Anyway, I just finished Moriko and was feeling that emptiness again. What now? Will I ever find something to get interested in, to feel in my bones and fingers when I write it? Then the UCMagazine wrote and asked about preparing my stories for publishing. That gave me something to do for a day or two. Now I'm in that space again, doubting my abilities and staring at the blank page.
Perhaps, I make too much of my abilities. Who needs to hear my little tales and ravings? I only know that writing and finding the words in which to put my feelings and memories is already a reason enough for me to live. I feel the life to the fullest when I can't sleep, eat or watch TV because the words keep whirling and arranging themselves in my brain.

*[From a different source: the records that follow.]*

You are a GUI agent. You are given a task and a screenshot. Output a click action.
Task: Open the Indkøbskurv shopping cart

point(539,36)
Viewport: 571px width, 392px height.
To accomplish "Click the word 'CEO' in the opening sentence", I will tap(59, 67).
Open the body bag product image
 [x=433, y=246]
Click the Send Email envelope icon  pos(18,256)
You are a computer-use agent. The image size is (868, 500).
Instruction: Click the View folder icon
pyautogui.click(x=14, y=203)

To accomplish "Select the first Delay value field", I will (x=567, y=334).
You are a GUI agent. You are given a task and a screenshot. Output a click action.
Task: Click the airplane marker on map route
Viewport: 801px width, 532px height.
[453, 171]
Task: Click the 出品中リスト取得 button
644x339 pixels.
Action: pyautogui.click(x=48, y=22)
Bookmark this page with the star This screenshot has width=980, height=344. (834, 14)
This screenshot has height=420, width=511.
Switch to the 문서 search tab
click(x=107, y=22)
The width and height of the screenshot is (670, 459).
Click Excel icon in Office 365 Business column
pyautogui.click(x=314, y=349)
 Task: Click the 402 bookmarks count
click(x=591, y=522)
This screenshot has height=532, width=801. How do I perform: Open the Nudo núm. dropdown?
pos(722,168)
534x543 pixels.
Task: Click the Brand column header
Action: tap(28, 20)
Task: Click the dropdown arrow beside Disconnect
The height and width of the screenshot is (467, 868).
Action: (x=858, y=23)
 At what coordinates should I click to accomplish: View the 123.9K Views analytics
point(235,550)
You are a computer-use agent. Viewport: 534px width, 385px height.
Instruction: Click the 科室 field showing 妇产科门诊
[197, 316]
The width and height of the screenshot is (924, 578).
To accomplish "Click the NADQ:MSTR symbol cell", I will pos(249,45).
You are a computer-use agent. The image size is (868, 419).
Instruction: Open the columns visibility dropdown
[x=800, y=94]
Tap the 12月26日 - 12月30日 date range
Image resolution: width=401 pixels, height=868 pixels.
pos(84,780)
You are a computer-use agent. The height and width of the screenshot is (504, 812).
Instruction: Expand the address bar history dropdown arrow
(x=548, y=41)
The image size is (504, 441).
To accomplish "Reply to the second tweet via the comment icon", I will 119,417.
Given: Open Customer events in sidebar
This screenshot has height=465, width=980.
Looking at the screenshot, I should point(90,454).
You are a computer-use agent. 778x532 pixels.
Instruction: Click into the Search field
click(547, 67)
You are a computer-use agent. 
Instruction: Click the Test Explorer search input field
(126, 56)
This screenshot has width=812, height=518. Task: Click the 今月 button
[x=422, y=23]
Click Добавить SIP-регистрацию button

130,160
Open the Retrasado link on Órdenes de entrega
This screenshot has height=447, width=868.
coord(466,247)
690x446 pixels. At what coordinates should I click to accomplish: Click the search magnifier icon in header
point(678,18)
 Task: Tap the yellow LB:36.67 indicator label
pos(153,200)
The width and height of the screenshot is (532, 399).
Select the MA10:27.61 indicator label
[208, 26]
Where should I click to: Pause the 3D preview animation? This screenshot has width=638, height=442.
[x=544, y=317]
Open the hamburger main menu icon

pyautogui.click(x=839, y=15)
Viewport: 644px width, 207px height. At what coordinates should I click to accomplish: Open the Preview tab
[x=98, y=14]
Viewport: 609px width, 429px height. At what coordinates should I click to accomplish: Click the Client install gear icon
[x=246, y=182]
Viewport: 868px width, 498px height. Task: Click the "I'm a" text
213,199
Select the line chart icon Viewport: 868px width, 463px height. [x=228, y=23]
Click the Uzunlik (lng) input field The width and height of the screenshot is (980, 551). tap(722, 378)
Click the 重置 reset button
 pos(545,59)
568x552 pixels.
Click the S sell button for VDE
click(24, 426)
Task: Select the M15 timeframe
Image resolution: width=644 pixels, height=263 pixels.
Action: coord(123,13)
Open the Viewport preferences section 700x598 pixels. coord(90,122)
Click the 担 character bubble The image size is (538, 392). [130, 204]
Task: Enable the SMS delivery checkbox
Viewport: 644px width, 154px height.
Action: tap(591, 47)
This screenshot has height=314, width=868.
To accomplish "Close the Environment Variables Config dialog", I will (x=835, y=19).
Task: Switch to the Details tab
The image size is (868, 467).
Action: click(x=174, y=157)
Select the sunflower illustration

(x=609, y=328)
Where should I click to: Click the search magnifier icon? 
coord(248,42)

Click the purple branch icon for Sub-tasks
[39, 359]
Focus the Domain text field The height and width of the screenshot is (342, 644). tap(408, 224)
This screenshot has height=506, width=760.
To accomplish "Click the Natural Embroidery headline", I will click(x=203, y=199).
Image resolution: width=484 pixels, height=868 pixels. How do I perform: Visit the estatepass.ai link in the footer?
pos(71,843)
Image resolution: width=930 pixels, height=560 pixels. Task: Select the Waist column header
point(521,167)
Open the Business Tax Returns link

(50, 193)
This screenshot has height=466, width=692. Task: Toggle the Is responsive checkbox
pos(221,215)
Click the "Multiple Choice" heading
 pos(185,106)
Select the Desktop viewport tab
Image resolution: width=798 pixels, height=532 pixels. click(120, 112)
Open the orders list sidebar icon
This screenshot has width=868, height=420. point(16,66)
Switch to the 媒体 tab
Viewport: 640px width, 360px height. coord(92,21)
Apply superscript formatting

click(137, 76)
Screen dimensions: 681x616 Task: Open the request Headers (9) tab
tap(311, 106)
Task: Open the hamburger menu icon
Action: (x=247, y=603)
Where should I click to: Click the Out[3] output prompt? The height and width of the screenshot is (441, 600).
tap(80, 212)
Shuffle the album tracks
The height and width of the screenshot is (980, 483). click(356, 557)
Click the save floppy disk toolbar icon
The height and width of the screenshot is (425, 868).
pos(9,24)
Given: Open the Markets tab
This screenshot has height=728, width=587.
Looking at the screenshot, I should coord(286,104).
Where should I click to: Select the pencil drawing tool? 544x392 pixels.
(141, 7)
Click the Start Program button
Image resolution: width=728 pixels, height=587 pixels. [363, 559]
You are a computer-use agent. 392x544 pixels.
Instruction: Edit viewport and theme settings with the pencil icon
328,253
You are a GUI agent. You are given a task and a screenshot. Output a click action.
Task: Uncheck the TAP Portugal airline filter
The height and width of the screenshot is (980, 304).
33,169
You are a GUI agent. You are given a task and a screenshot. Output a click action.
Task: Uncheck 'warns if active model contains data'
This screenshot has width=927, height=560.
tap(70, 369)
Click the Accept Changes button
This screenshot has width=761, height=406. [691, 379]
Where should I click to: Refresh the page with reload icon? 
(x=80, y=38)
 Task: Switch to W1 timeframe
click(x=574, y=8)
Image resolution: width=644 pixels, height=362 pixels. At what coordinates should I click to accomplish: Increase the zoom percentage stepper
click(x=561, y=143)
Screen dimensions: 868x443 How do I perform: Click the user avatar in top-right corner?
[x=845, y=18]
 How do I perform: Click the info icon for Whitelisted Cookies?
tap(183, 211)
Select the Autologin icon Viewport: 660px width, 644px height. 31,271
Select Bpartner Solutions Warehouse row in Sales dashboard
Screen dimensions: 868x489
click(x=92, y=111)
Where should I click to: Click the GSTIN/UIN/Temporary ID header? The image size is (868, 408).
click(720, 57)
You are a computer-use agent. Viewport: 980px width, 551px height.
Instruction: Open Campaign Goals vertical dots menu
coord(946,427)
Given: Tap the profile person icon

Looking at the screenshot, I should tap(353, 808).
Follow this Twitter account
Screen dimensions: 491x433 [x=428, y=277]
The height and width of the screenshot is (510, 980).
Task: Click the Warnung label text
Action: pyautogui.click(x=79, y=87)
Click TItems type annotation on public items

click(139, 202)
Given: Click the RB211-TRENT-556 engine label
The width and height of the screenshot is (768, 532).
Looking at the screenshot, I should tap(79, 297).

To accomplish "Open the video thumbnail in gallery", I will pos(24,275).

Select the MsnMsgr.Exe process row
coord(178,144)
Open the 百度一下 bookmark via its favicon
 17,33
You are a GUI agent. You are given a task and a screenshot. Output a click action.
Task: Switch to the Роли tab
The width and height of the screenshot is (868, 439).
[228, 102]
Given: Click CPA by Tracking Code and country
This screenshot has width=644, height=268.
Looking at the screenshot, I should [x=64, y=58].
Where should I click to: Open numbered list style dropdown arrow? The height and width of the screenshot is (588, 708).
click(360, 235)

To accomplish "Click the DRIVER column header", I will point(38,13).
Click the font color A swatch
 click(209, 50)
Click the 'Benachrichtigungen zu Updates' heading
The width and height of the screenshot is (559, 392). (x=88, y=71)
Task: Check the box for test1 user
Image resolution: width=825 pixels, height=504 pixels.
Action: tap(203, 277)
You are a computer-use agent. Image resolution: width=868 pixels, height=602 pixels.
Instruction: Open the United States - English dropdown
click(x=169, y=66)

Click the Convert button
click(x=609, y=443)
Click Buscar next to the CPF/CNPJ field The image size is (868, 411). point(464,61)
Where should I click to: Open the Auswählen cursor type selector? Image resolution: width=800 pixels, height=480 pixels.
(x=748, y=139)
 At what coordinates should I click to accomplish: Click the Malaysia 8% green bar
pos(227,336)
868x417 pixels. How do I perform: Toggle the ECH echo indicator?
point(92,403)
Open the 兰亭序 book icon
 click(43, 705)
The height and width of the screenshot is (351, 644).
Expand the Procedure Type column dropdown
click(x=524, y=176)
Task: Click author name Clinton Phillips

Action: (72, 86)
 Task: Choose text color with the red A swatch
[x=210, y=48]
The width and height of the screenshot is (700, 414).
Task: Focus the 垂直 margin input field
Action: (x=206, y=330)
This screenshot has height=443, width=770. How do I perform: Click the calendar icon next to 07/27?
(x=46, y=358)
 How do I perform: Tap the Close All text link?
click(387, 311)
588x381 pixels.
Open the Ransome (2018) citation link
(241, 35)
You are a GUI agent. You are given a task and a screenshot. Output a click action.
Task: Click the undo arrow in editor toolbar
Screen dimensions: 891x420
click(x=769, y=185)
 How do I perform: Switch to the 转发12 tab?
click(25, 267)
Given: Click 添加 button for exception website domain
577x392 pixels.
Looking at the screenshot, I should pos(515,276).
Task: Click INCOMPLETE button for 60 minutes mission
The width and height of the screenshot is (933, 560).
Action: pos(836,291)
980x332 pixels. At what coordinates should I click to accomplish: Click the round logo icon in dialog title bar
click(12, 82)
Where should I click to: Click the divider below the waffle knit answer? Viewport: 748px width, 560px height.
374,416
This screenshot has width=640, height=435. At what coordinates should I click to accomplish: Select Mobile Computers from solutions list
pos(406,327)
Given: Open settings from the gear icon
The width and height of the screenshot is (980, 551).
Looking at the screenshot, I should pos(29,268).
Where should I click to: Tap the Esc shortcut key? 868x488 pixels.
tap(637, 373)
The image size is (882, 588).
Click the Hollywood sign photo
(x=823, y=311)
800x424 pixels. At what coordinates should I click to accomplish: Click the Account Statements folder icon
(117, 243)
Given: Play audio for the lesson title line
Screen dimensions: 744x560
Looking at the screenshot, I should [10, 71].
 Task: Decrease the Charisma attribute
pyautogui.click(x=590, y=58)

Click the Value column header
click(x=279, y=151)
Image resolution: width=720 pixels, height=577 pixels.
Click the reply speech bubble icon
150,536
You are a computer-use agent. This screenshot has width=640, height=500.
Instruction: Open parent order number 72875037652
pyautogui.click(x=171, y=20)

Pushkin, the Russian poet, wrote this:
I loved you: and, it may be, from my soul The former love has never gone away, But let it not recall to you my dole; I wish not sadden you in any way. I loved you silently, without hope, fully, In diffidence, in jealousy, in pain; I loved you so tenderly and truly, As let you else be loved by any man. © Copyright, 1996 Translated by Yevgeny Bonver, August 1995, Edited by Dmitry Karshtedt, July 1996.
I love Pushkin's works because he, somehow, wrapped great sincerity and passion into the form that would best convey his thoughts and feelings.
I wonder if each of us has an ability to put our passion into the form that is the closest to our heart. For some it may be a poem, for some - a meal, and for others - a golf stroke. What is it for you then?